┌─ Material de trabajo

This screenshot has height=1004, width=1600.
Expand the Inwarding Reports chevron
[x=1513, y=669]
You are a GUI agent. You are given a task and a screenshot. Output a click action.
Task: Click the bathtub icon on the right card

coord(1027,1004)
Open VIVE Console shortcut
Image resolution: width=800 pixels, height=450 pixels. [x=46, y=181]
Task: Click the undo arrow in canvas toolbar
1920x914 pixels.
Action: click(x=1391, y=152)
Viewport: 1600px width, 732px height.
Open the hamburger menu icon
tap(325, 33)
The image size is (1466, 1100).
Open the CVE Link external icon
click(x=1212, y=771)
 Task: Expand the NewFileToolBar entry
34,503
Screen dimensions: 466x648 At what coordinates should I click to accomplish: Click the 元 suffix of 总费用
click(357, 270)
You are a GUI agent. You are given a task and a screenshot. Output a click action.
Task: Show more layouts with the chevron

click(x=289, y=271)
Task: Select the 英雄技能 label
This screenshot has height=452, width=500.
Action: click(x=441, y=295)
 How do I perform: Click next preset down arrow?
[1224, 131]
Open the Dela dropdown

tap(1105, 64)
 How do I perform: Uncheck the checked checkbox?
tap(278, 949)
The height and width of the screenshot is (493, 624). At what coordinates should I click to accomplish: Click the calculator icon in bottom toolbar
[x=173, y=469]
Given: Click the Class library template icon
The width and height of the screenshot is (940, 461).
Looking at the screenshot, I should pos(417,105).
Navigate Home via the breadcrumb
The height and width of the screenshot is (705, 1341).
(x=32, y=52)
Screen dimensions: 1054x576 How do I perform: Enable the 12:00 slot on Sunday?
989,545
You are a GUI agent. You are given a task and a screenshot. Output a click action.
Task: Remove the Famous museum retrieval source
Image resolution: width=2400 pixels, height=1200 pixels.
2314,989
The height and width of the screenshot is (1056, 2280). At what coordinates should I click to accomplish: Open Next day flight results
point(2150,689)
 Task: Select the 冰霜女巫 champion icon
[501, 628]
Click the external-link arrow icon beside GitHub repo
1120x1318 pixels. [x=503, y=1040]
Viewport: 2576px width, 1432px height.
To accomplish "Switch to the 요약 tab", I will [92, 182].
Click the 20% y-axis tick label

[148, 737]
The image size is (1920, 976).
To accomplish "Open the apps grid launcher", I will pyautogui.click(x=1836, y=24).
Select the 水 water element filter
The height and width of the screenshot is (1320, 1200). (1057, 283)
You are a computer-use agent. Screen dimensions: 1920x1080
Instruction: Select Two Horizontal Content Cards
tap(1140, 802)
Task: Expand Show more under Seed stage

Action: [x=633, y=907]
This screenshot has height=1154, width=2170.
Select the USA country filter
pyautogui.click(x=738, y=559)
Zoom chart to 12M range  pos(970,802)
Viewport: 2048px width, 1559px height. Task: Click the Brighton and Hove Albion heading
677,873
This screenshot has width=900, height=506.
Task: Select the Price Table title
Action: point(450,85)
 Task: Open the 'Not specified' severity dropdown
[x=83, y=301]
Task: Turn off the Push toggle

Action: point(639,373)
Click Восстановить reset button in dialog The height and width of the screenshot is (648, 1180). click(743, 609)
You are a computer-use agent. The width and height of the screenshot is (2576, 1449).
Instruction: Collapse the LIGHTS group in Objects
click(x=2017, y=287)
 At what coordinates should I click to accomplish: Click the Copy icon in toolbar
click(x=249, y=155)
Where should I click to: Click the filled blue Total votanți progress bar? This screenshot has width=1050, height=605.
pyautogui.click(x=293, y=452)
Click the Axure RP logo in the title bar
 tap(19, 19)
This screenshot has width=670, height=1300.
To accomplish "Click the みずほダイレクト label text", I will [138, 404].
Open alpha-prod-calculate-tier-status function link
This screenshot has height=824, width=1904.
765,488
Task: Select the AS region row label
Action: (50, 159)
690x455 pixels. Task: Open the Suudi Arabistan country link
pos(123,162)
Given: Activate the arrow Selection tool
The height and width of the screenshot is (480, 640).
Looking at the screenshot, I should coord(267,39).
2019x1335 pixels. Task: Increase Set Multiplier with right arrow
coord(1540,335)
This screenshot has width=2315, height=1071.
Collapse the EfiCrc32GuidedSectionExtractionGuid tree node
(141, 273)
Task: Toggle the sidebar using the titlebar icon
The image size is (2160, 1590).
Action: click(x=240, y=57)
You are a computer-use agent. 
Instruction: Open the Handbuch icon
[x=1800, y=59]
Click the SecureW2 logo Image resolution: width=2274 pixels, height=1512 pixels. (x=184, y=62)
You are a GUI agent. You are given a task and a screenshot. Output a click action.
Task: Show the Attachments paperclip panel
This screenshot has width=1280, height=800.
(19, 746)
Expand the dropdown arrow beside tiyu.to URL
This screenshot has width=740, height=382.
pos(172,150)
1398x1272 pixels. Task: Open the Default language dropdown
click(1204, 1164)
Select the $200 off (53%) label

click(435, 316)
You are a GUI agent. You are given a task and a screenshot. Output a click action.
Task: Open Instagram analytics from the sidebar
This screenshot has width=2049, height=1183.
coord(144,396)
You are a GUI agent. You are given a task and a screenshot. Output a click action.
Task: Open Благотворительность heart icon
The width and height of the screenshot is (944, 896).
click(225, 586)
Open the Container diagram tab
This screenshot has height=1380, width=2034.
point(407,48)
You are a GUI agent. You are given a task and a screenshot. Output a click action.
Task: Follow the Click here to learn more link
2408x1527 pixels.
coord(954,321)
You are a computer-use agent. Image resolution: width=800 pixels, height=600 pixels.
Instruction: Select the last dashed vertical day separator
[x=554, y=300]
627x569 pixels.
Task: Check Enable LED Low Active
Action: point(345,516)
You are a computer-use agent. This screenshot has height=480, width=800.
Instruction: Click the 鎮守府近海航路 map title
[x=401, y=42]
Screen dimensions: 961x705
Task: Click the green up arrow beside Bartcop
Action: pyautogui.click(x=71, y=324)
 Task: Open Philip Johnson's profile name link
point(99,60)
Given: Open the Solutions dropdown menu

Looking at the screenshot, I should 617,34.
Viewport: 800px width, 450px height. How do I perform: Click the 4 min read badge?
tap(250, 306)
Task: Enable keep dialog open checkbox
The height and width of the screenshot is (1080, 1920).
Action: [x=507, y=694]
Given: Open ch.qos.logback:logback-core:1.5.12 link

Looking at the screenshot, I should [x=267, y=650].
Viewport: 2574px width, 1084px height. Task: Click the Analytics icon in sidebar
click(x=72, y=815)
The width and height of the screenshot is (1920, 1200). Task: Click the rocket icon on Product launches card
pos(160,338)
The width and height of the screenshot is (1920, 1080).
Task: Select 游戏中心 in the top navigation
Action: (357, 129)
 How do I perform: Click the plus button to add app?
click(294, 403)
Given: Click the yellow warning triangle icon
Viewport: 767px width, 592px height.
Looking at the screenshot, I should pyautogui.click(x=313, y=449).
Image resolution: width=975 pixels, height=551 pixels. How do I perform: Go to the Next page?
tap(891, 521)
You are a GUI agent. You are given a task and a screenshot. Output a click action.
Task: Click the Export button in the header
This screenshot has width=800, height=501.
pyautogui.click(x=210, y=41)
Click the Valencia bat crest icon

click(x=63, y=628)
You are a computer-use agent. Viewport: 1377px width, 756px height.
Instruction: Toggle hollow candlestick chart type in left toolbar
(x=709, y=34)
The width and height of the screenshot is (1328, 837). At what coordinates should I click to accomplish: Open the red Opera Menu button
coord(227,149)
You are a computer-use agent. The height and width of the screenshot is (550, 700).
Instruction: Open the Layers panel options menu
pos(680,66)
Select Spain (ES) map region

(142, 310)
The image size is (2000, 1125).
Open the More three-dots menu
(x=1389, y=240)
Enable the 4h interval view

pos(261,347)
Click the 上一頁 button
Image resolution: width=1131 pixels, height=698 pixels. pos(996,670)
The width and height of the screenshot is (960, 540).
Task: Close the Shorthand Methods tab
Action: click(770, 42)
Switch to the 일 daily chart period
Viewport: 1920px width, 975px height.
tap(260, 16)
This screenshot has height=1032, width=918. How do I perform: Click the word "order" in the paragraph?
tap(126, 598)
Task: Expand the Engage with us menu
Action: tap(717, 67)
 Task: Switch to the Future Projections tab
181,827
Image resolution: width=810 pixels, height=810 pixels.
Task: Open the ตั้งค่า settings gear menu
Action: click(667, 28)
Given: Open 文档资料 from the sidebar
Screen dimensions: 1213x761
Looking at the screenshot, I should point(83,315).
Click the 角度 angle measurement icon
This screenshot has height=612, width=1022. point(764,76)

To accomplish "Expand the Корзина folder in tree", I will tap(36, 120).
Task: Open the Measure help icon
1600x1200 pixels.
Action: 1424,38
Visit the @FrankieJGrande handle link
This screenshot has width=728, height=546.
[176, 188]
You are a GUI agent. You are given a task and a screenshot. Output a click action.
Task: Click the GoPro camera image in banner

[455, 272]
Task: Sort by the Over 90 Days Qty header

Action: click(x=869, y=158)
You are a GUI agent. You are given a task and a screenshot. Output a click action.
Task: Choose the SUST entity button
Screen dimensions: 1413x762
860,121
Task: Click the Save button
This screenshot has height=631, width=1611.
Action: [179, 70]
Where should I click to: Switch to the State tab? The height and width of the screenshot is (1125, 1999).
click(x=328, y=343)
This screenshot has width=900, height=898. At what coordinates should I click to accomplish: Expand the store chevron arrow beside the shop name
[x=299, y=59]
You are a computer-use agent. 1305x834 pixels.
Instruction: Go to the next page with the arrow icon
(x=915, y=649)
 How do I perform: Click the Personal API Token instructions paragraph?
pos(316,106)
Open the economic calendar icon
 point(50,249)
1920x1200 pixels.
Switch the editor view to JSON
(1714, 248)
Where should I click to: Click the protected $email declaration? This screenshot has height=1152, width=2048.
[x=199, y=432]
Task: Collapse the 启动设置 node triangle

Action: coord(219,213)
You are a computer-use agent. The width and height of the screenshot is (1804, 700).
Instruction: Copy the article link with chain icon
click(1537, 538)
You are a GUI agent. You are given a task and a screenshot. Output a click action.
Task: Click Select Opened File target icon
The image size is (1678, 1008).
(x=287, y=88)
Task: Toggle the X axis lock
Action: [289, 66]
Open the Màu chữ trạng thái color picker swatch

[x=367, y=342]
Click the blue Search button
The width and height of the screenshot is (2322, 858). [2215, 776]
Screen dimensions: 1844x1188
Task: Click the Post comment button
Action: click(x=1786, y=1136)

└─

#### Consigna:
Reproduce sin cambios las líneas de los registros que van desde la que contiene "Click the 上一頁 button" hasta la que contiene "(x=915, y=649)", ambas incluidas.

#### Solución del ejercicio:
Click the 上一頁 button
Image resolution: width=1131 pixels, height=698 pixels. pos(996,670)
The width and height of the screenshot is (960, 540).
Task: Close the Shorthand Methods tab
Action: click(770, 42)
Switch to the 일 daily chart period
Viewport: 1920px width, 975px height.
tap(260, 16)
This screenshot has height=1032, width=918. How do I perform: Click the word "order" in the paragraph?
tap(126, 598)
Task: Expand the Engage with us menu
Action: tap(717, 67)
 Task: Switch to the Future Projections tab
181,827
Image resolution: width=810 pixels, height=810 pixels.
Task: Open the ตั้งค่า settings gear menu
Action: click(667, 28)
Given: Open 文档资料 from the sidebar
Screen dimensions: 1213x761
Looking at the screenshot, I should point(83,315).
Click the 角度 angle measurement icon
This screenshot has height=612, width=1022. point(764,76)

To accomplish "Expand the Корзина folder in tree", I will tap(36, 120).
Task: Open the Measure help icon
1600x1200 pixels.
Action: 1424,38
Visit the @FrankieJGrande handle link
This screenshot has width=728, height=546.
[176, 188]
You are a GUI agent. You are given a task and a screenshot. Output a click action.
Task: Click the GoPro camera image in banner

[455, 272]
Task: Sort by the Over 90 Days Qty header

Action: click(x=869, y=158)
You are a GUI agent. You are given a task and a screenshot. Output a click action.
Task: Choose the SUST entity button
Screen dimensions: 1413x762
860,121
Task: Click the Save button
This screenshot has height=631, width=1611.
Action: [179, 70]
Where should I click to: Switch to the State tab? The height and width of the screenshot is (1125, 1999).
click(x=328, y=343)
This screenshot has width=900, height=898. At what coordinates should I click to accomplish: Expand the store chevron arrow beside the shop name
[x=299, y=59]
You are a computer-use agent. 1305x834 pixels.
Instruction: Go to the next page with the arrow icon
(x=915, y=649)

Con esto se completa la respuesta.